═════ Records to use

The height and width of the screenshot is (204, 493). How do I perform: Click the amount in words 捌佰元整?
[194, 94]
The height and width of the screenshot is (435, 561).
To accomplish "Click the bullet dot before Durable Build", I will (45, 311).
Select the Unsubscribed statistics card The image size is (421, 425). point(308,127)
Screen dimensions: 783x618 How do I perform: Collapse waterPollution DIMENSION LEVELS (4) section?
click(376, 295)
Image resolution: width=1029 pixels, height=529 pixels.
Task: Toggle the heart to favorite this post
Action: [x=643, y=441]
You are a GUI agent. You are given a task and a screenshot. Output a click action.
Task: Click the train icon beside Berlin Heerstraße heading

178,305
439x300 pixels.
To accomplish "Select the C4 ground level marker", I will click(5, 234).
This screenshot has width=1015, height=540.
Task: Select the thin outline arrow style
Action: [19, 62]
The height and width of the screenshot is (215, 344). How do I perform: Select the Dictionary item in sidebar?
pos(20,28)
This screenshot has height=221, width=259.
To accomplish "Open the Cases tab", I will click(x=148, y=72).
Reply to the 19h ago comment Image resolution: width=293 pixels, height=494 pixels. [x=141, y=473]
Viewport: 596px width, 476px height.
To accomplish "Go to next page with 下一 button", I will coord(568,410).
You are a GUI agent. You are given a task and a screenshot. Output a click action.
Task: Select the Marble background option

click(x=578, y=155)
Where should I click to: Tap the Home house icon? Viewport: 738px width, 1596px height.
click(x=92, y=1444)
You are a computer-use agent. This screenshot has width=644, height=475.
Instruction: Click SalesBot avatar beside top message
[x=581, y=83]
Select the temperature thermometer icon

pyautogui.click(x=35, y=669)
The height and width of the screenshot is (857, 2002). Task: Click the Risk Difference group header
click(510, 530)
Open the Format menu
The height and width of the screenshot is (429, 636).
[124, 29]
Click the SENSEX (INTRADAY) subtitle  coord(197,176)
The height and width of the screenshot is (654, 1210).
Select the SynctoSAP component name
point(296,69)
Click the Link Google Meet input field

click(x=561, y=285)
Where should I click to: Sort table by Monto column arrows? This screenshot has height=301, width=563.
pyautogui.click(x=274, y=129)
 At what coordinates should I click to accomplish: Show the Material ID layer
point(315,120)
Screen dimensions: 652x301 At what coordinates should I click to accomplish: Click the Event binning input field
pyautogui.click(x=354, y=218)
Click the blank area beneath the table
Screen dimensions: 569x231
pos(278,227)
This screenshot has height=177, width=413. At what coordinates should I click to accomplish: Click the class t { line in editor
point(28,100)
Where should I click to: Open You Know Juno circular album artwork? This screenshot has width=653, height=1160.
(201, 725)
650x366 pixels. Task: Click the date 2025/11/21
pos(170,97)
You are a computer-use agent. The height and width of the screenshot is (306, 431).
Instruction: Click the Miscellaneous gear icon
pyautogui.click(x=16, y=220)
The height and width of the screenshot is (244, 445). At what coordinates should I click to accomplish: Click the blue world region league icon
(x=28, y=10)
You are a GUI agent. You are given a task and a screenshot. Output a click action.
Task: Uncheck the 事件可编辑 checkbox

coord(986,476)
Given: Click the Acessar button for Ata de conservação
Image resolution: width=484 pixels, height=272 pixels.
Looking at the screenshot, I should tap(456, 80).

══════════

What this task involves>
Write the data from above out again, exactly.

Solved exercise>
The height and width of the screenshot is (204, 493). How do I perform: Click the amount in words 捌佰元整?
[194, 94]
The height and width of the screenshot is (435, 561).
To accomplish "Click the bullet dot before Durable Build", I will (45, 311).
Select the Unsubscribed statistics card The image size is (421, 425). point(308,127)
Screen dimensions: 783x618 How do I perform: Collapse waterPollution DIMENSION LEVELS (4) section?
click(376, 295)
Image resolution: width=1029 pixels, height=529 pixels.
Task: Toggle the heart to favorite this post
Action: [x=643, y=441]
You are a GUI agent. You are given a task and a screenshot. Output a click action.
Task: Click the train icon beside Berlin Heerstraße heading

178,305
439x300 pixels.
To accomplish "Select the C4 ground level marker", I will click(5, 234).
This screenshot has width=1015, height=540.
Task: Select the thin outline arrow style
Action: [19, 62]
The height and width of the screenshot is (215, 344). How do I perform: Select the Dictionary item in sidebar?
pos(20,28)
This screenshot has height=221, width=259.
To accomplish "Open the Cases tab", I will click(x=148, y=72).
Reply to the 19h ago comment Image resolution: width=293 pixels, height=494 pixels. [x=141, y=473]
Viewport: 596px width, 476px height.
To accomplish "Go to next page with 下一 button", I will coord(568,410).
You are a GUI agent. You are given a task and a screenshot. Output a click action.
Task: Select the Marble background option

click(x=578, y=155)
Where should I click to: Tap the Home house icon? Viewport: 738px width, 1596px height.
click(x=92, y=1444)
You are a computer-use agent. This screenshot has width=644, height=475.
Instruction: Click SalesBot avatar beside top message
[x=581, y=83]
Select the temperature thermometer icon

pyautogui.click(x=35, y=669)
The height and width of the screenshot is (857, 2002). Task: Click the Risk Difference group header
click(510, 530)
Open the Format menu
The height and width of the screenshot is (429, 636).
[124, 29]
Click the SENSEX (INTRADAY) subtitle  coord(197,176)
The height and width of the screenshot is (654, 1210).
Select the SynctoSAP component name
point(296,69)
Click the Link Google Meet input field

click(x=561, y=285)
Where should I click to: Sort table by Monto column arrows? This screenshot has height=301, width=563.
pyautogui.click(x=274, y=129)
 At what coordinates should I click to accomplish: Show the Material ID layer
point(315,120)
Screen dimensions: 652x301 At what coordinates should I click to accomplish: Click the Event binning input field
pyautogui.click(x=354, y=218)
Click the blank area beneath the table
Screen dimensions: 569x231
pos(278,227)
This screenshot has height=177, width=413. At what coordinates should I click to accomplish: Click the class t { line in editor
point(28,100)
Where should I click to: Open You Know Juno circular album artwork? This screenshot has width=653, height=1160.
(201, 725)
650x366 pixels. Task: Click the date 2025/11/21
pos(170,97)
You are a computer-use agent. The height and width of the screenshot is (306, 431).
Instruction: Click the Miscellaneous gear icon
pyautogui.click(x=16, y=220)
The height and width of the screenshot is (244, 445). At what coordinates should I click to accomplish: Click the blue world region league icon
(x=28, y=10)
You are a GUI agent. You are given a task and a screenshot. Output a click action.
Task: Uncheck the 事件可编辑 checkbox

coord(986,476)
Given: Click the Acessar button for Ata de conservação
Image resolution: width=484 pixels, height=272 pixels.
Looking at the screenshot, I should tap(456, 80).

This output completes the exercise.